4. Be aware of falling asleep. Instead of thinking a bunch of stuff before going to sleep, just meditate. Focus on your breathing, count down from 1000, or use a “drone thought” (think a one-syllable sound and repeat it continuously in your head until your mind is flushed, then you automatically fall asleep consciously.)
I always lucid dream. I am aware of falling asleep, I can literally feel the melatonin gradually increasing in my body, my brain slowing down with every wave, I can see as the images start to appear before my mind’s eye.
Sleep really is not an on-off switch, it’s a smooth transition.
I do all my visualization in dreams, and I most of my thinking in dreams, as well as just consciously observe as my brain digests, assimilates and organizes what I’ve learned during my wake. That really makes it easy to filter out the bullshit, and see how things get stored in your mind, and so on. Very revealing about how the mind works.
As for the visualization and thinking part, one of the main benefits of this is the time lag, time moves very slowly when you’re asleep, you can do so much more.
I’m sure you’ve noticed this effect at least once, you know like when you nod off and dream for “at least half an hour” and when you wake up you realize it’s only been like 20 seconds or something.
It’s because your “waking mind” shuts down, freeing up a lot of processing power. Just like your computer performs better and faster when you terminate processes that are not needed at the time. The brain really is like a super-computer, actually it’s the other way around, computers are designed after the blueprints of the mind.
Lucid dreaming is such a great technique. Using it to just play around is such a waste, mental masturbation. Using it as a tool is a way to quick enlightenment, vast power, and full control of the self. The latter being of the utmost essence to every aspect of life and the world.
“Central eye” vision/projection. It’s some kind of dissociative/hallucinating mental state. I have no idea about the details really.
I’m not that experienced with this stuff, haven’t done it all too many times, although I have some continual central eye vision.
@manimal, Haha awesome, I was literally just about to make a thread to see if anyone used lucid dreams for visualization. I’m working on lucid dreaming now. I’ve gotten to the point where I can induce really vivid dreams but they seem to fade away as I become conscious of them.
I’m surprised that more people don’t recognize their amazing potential.
@murph94, Yeah it’s great for visualizing.
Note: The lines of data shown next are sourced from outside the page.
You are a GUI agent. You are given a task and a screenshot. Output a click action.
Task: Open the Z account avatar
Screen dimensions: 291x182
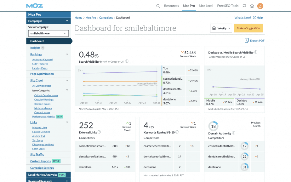(260, 6)
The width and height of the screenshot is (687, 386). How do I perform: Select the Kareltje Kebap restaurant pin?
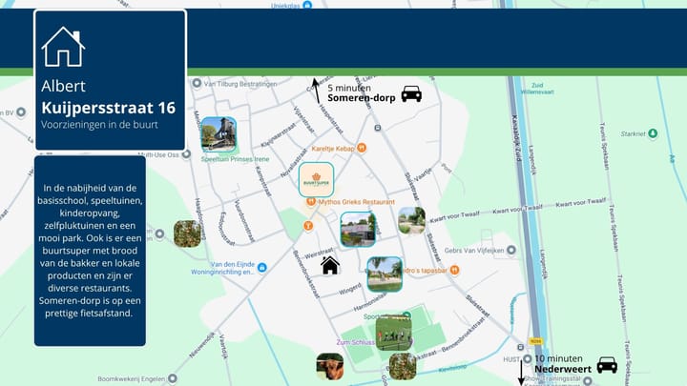tap(363, 149)
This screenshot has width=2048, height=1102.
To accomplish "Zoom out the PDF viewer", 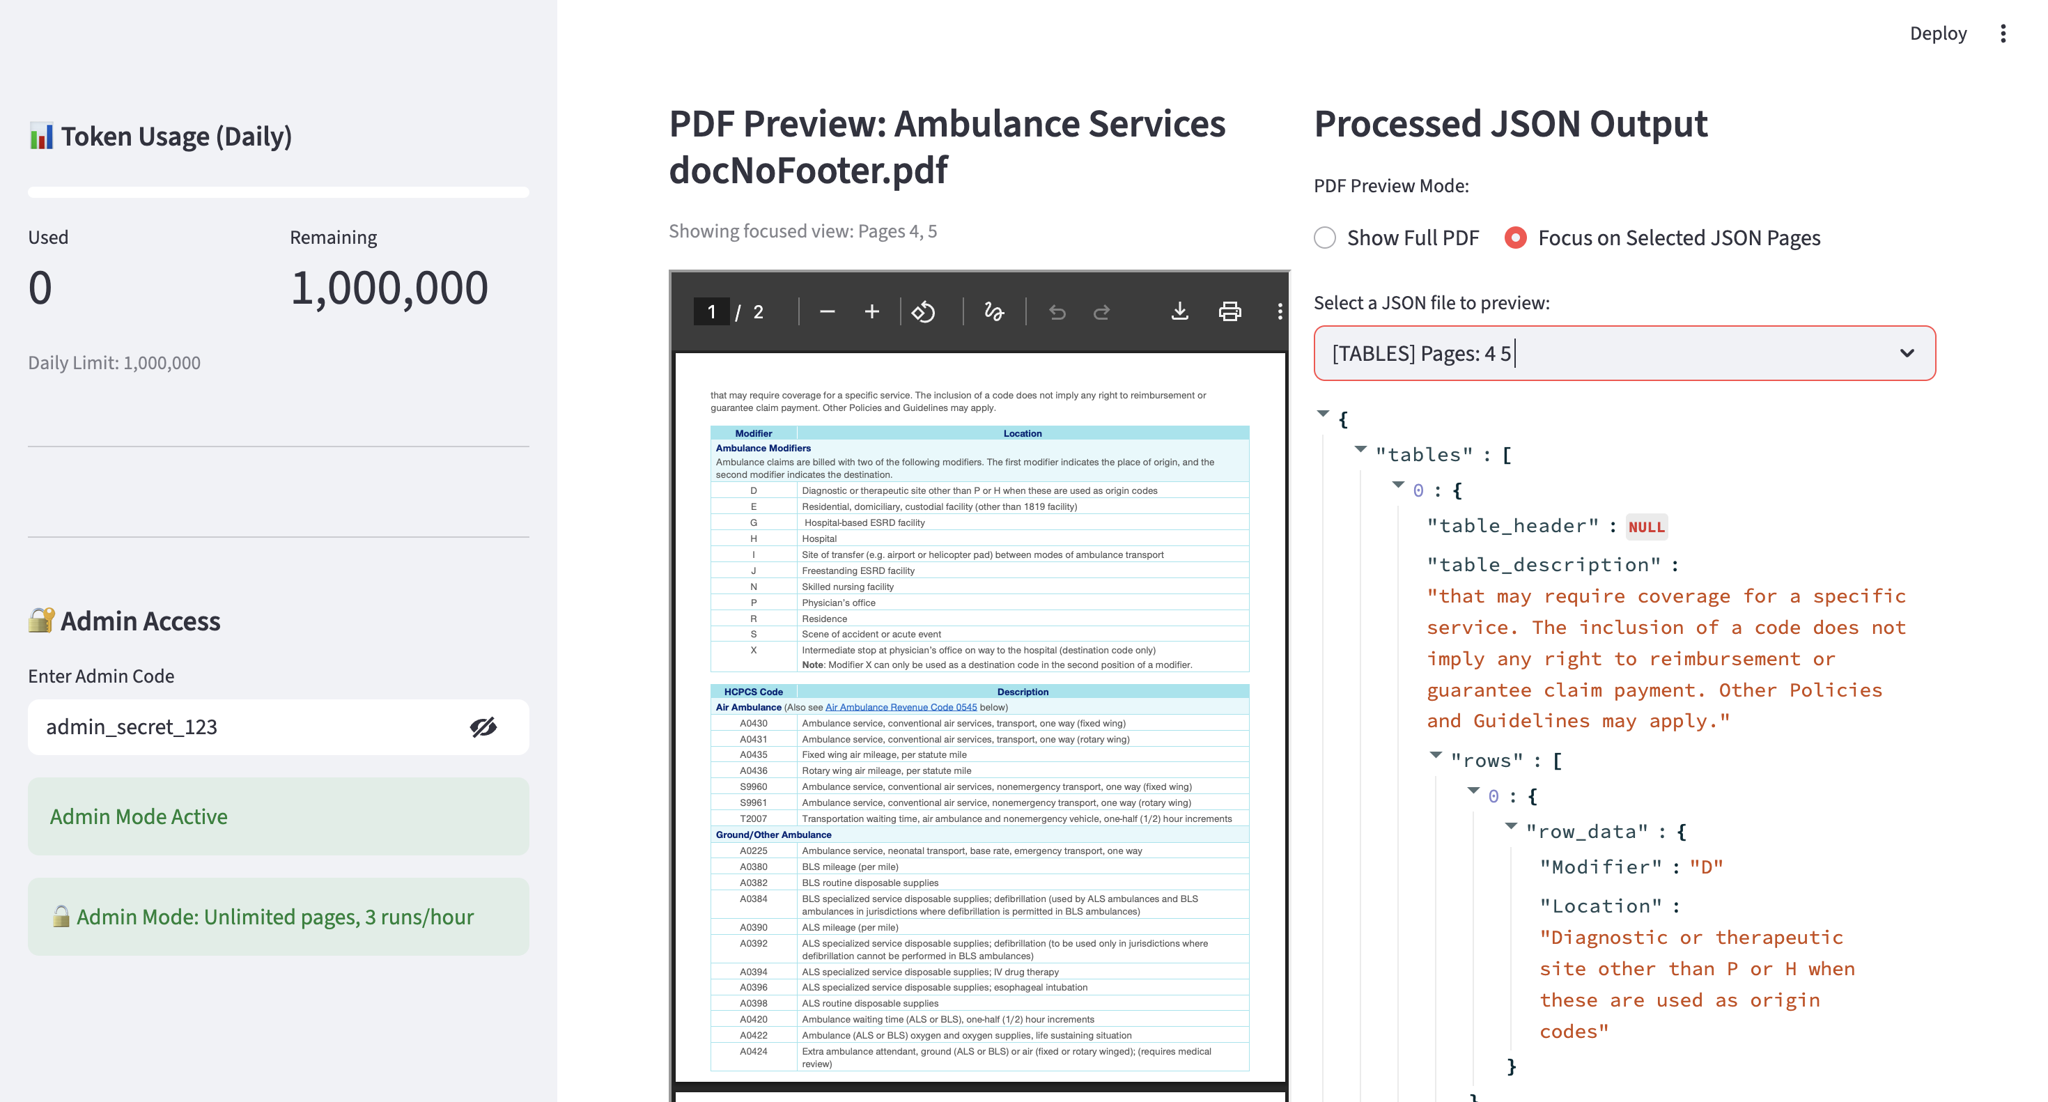I will tap(827, 312).
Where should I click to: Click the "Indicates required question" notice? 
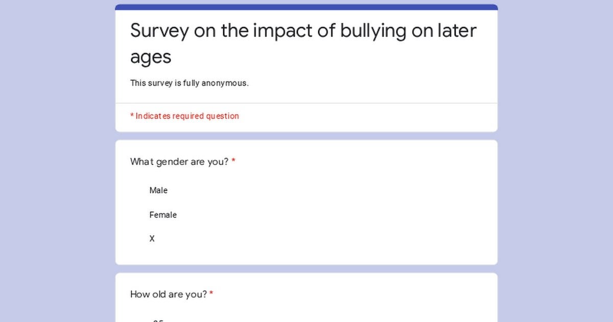[x=187, y=116]
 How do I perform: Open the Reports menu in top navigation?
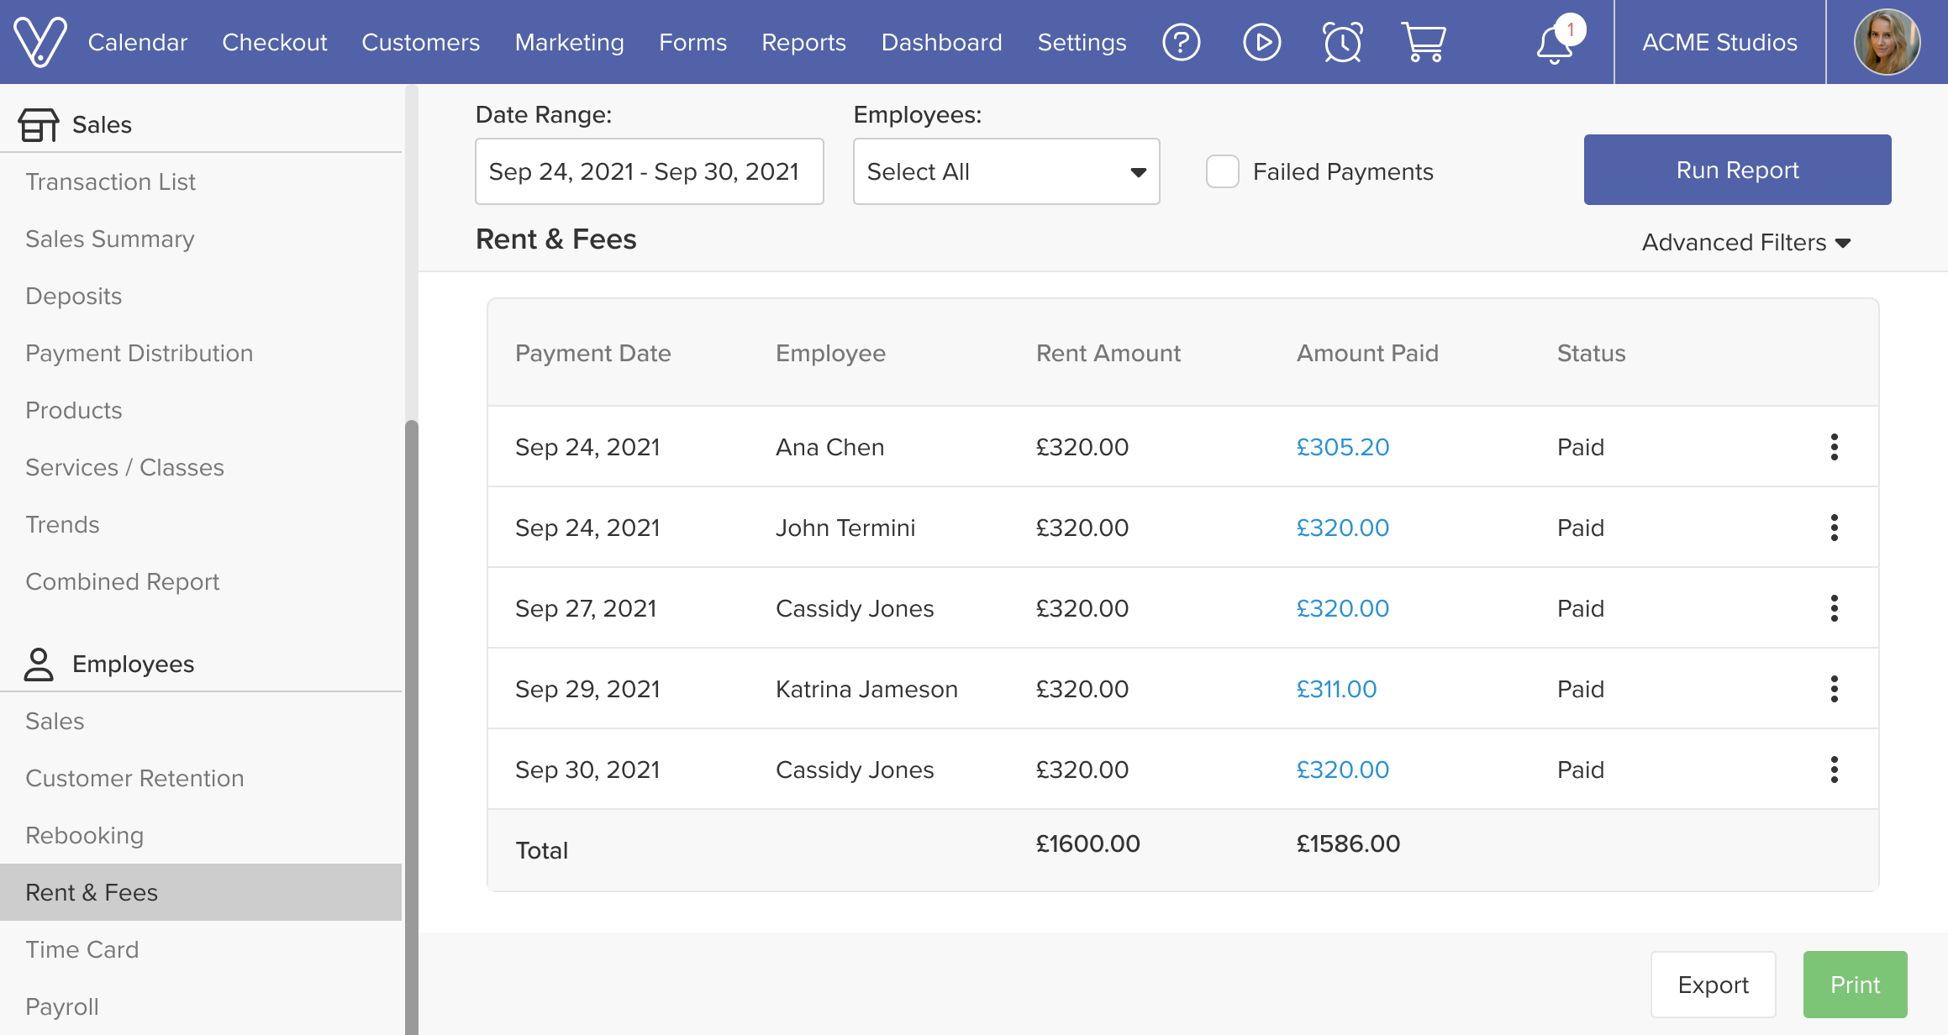click(803, 42)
First of all you’re already in vivid vision mode, you’re also in a “slower time” mode where you can get more done, and last but not least you get all the benefits of visualization without having to spend any of your waking time on it.
I don’t visualize or meditate as much as I used to, but I’m getting much more of their benefits, and a big part of that is due to conscious sleeping.
Getting into lucid dreaming can be very tricky, for me it very rarely worked when I tried, I guess I was doing it wrong, but as I became more aware and mentally aligned it kind of just happened on its own as a result. First it was just more vivid, more first-person, then I gradually gained control.
Lucid dreaming is amazing stuff.
@mercurial, I’ve seen and thought about that clip a lot over the last few months. And I basically just cannot seem to understand how the experiment, and the questions that follow aren’t so well known throughout the world? Why aren’t kids in school being showed how to question life like this, and then we’ll see how the world “could be saved”! There is so much potential there to learn about things which we previously wouldn’t have thought to question.